Diversity estimates not plausible

ARetter90 commented 2 years ago

Hi,

I already posted this in the divnet-rs page as I computed my diversity estimates with divnet-rs (5 replicates).

When computing Shannon and Inverse Simpson diversities for my samples from the divnet-rs output, samples that have a very low observed richness have shannon diversities of 9 and higher - how can this be? This is biologically not logical if i only have say 5 species in that sample and such a high shannon index and inverse simspn numbers of >1000. Do you have any suggestion on how to deal with this?

Alice

ailurophilia commented 2 years ago

Hi Alice,

That does indeed sound counterintuitive. Do you have a small reproducible example you can provide? E.g., count data you are feeding to divnet along with the code you are using (a short summary of output could also be useful)? This would make it easier to give you useful feedback.

Thanks!

Best, David

adw96 commented 2 years ago

Hi @ARetter90 -- thanks for posting. I'll leave this in @ailurophilia 's very capable hands!

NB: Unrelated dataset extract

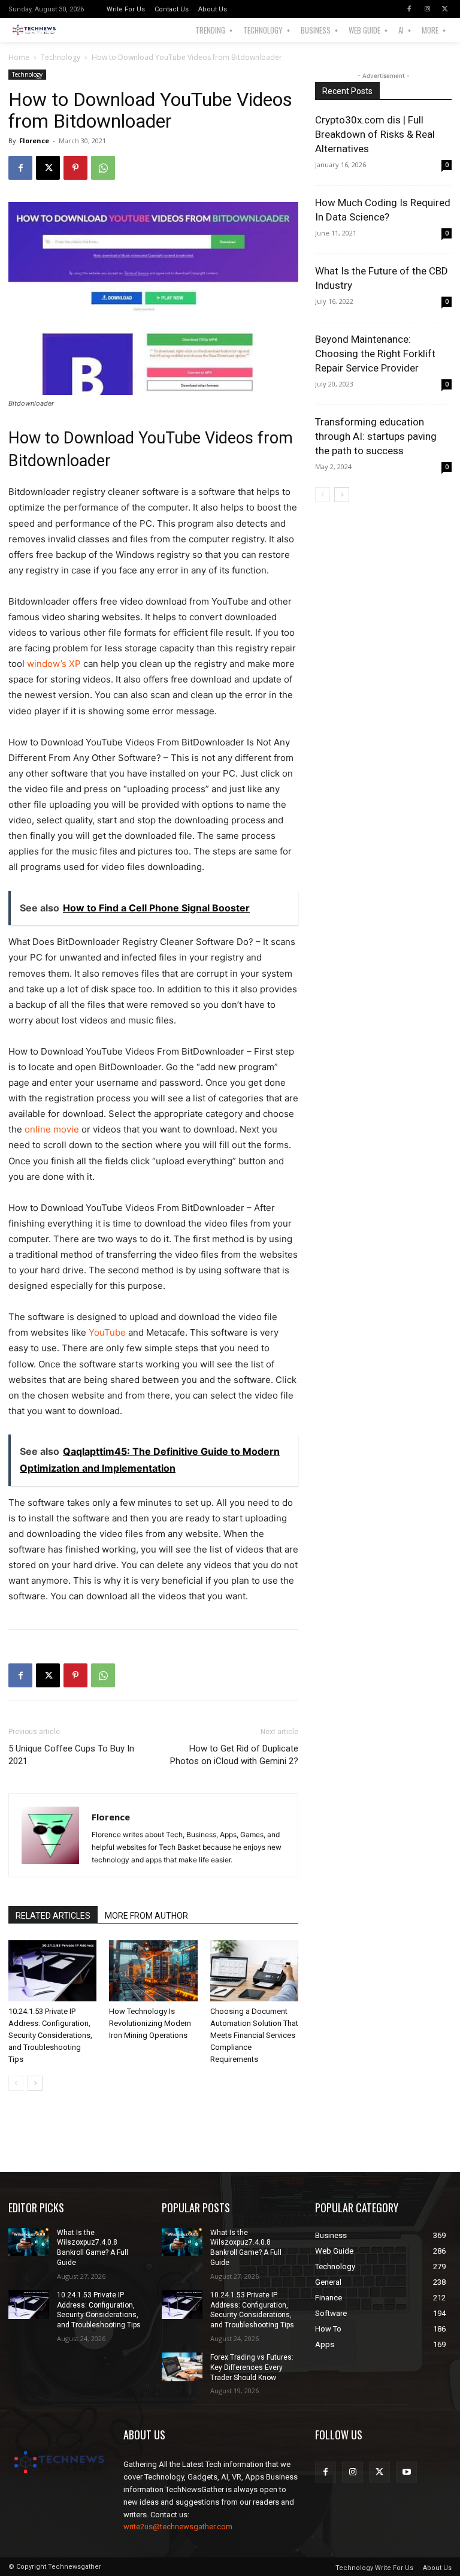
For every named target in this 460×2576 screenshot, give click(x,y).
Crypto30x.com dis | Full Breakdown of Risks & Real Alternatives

@ailurophilia -- this is most likely due to the use of the psuedocount, and I'm not sure how the issue could be totally alleviated without a completely different approach to modeling and estimation. I wonder if trying a smaller psuedocount could partially alleviate the issue (x log x -> 0 as x -> 0). I think the relevant argument is perturbation. Hope that helps you troubleshoot!

mooreryan commented 2 years ago

Linking the issue from the divnet-rs page for reference: https://github.com/mooreryan/divnet-rs/issues/9. I closed the issue there to keep the troubleshooting in one space.

ARetter90 commented 2 years ago

I have attached the matrix and asv table I have used. the configurations were as follows: [model] em_iter = 6 em_burn = 3 mc_iter = 500 mc_burn = 250 stepsize = 0.01 perturbation = 0.05 replicates = 3 base_taxa = 38

[io] count_table = "./matrix_ASV_all.csv" output = "./Gw_divnet_output_all_30_06_22.csv" sample_data= "./matrix_null.csv" [misc] random_seed = 213000 matrix_null.csv matrix_ASV_all.csv

The output matrix is too large to be uploaded - do you need it?

ARetter90 commented 2 years ago

Hi @ARetter90 -- thanks for posting. I'll leave this in @ailurophilia 's very capable hands!

@ailurophilia -- this is most likely due to the use of the psuedocount, and I'm not sure how the issue could be totally alleviated without a completely different approach to modeling and estimation. I wonder if trying a smaller psuedocount could partially alleviate the issue (x log x -> 0 as x -> 0). I think the relevant argument is perturbation. Hope that helps you troubleshoot!

Ok thank you that might be it! Which perturbation would you chose then instead?

mooreryan commented 2 years ago

I can run the latest divnet-rs and try and reproduce your results.

One thing I did notice though...in your matrix_null.csv sample data file, each sample is in its own category using one-hot encoding; did you mean to do that?

mooreryan commented 2 years ago

By the way, I think your issue is a combination of the pseudocount plus the fact that you are not using any sample covariates in your model.

I made a smaller data set from your original for testing. I first sorted the taxa by count and then took 1000 of those evenly spaced along the the most to least abundant (to keep the same-ish abundance distribution), and removed any samples with 0 counts in the remaining 1000 taxa. Ran that with divnet to get diversity estimates.

The samples with the highest diversity estimates had a Shannon-div of about 6.9. For example, sample 87_Autumn_DNA had a Shannon index of ~6.868. That sample has 4 non-zero taxa with counts 2, 1, 1, and 1. So it's mostly zeros, which get replaced with the pseudocount (in your case 0.05). Now, 6.868 may seem kind of random, but if you convert it to the corresponding effective number, you get exp(6.868) => 961, which is right around the number of taxa that had a count of zero in that sample and so were replaced with the pseudocount. Since that sample is basically four taxa with counts near 1, and 996 taxa with "count" of 0.05, that 961 number seems about right.

So basically, since there isn't any sample groupings, each of these tiny samples has to "stand alone" and you end up getting those weird estimates. Is there a particular reason for you not including sample metadata/groupings in the model?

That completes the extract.